So, given that its an anniversary I thought I'd go with a bit of a classic Australian bird - the Kookaburra.
Now most people probably know about - or have heard in old Tarzan movies - the Laughing Kookaburra (Dacelo novaguineae) from books, films and tourist information.
There is a good story attached to the scientific name. "Alcedo" is the genus name of a European kingfisher as used by the father of all things binomial Linnaeus. The sharp eyed may have spotted that Dacelo is an anagram of Alcedo. In a 1842 report contributed to by no lesser a person than Charles Darwin the playing of such games in species names was described as "in very bad taste, and is especially calculated to bring the science into contempt". (That must have been a fun group to be involved with) ..... but wait there's more. The specific name novaguineae was used because it was thought that the first specimens of this species were from New Guinea - which they were not! They were from New South Wales! So the whole name is a bit of a joke all in all!
So here are some pictures of the anagram bird from the wrong country!
The laughing kookaburra is found down the east coast of Australia - but is also common in a small part of Western Australia and Tasmania where they were introduced.
Many people may not be aware that there is another species of Kookaburra in Australia - the Blue Winged Kookaburra (Dacelo leachii). This bird is name for its blue wings (!) and William Leach who described it. The voice of this bird is described as "Appalling, a guttural 'klock, klock' developing into a cacophony of mechanical squawks and screeches" - and while this bird is not the most tuneful I listened to, this seems a bit harsh.

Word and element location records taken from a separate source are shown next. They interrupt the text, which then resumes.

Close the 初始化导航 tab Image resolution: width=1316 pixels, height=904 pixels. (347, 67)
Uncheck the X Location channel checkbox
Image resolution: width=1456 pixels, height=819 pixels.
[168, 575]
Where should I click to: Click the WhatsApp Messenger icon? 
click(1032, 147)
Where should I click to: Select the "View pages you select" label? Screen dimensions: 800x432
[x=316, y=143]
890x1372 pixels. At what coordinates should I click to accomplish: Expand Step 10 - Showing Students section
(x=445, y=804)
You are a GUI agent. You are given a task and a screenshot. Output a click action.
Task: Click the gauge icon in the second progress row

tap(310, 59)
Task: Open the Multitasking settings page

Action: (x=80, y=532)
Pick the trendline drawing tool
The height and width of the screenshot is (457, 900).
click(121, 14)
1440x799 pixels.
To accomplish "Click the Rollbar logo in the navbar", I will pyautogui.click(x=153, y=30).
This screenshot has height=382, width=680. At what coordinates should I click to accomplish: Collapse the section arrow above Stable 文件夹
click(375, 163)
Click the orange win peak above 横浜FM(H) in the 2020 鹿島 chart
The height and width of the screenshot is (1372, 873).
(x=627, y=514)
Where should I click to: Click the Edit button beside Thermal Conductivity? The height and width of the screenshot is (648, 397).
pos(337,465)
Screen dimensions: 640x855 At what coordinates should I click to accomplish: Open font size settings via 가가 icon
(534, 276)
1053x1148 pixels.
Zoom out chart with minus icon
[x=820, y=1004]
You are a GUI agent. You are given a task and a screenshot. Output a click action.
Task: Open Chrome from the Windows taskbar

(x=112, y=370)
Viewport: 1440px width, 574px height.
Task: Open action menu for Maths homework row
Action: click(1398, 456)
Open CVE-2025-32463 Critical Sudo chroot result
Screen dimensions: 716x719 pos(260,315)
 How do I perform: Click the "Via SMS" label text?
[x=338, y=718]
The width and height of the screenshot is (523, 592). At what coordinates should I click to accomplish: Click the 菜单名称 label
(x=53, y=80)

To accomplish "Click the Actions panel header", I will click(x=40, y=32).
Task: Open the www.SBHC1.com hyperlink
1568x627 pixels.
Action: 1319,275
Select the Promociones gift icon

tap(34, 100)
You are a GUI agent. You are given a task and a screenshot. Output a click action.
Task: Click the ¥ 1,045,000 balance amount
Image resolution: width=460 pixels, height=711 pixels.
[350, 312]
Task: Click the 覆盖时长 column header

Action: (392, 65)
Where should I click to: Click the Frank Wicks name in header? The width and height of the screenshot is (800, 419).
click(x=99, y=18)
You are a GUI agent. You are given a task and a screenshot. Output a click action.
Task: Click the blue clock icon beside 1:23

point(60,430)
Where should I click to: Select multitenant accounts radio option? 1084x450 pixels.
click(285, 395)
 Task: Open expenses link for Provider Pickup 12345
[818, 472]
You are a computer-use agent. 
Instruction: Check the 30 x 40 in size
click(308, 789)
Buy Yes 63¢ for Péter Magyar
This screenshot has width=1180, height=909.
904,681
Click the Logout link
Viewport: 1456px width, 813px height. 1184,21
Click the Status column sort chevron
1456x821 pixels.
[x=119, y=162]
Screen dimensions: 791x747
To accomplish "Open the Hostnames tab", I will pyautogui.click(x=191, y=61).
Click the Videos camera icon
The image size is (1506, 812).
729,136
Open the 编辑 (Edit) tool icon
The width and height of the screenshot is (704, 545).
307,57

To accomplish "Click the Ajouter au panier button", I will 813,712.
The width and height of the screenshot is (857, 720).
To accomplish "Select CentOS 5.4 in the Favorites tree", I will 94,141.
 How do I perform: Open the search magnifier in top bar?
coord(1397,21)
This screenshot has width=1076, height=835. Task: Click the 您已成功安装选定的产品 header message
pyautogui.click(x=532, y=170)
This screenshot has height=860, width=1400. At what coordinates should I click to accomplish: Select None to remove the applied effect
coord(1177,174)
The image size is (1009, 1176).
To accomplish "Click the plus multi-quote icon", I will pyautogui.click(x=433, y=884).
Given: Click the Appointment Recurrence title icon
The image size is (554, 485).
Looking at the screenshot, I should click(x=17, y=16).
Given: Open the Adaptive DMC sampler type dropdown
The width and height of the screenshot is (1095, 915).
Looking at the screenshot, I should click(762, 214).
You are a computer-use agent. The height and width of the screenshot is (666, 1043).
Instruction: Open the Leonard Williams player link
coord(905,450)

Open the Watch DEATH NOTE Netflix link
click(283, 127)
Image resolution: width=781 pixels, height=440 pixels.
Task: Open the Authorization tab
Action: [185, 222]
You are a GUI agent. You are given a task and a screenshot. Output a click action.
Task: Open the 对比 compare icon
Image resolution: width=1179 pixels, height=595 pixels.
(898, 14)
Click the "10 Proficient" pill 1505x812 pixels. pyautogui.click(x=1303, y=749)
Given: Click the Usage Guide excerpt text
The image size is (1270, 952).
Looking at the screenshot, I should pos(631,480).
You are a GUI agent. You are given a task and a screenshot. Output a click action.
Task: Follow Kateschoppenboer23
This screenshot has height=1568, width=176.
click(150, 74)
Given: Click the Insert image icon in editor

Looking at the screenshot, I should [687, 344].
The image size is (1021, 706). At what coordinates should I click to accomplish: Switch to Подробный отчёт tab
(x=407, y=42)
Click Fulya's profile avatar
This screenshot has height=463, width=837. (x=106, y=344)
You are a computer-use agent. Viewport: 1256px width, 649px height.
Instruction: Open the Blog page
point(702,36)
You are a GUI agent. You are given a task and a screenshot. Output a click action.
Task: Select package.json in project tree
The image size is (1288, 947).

The first two images are of a Blue Winged Kookaburra sat on a light pole at a restaurant on Magnetic Island - I have no idea why the bird has a golden beak! As you can see it was at night!
This next picture is not one of H's best - but it does show the blue wings and tail of this bird rather well - this was taken at a falconry display on Kangaroo Island.
This bird (an occasionally this boy!) is found in Northern Australia - which is why is probably less well known than its Laughing cousin!
And that just about wraps up the One Year Anniversary Post for WBW.